**DIRECTIONS:** Copy the data below verbatim, line for line, changing nothing.

**TASK DATA:**
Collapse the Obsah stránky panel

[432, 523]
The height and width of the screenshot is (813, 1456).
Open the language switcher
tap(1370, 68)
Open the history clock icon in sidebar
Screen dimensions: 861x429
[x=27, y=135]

**FULL OUTPUT:**
Collapse the Obsah stránky panel

[432, 523]
The height and width of the screenshot is (813, 1456).
Open the language switcher
tap(1370, 68)
Open the history clock icon in sidebar
Screen dimensions: 861x429
[x=27, y=135]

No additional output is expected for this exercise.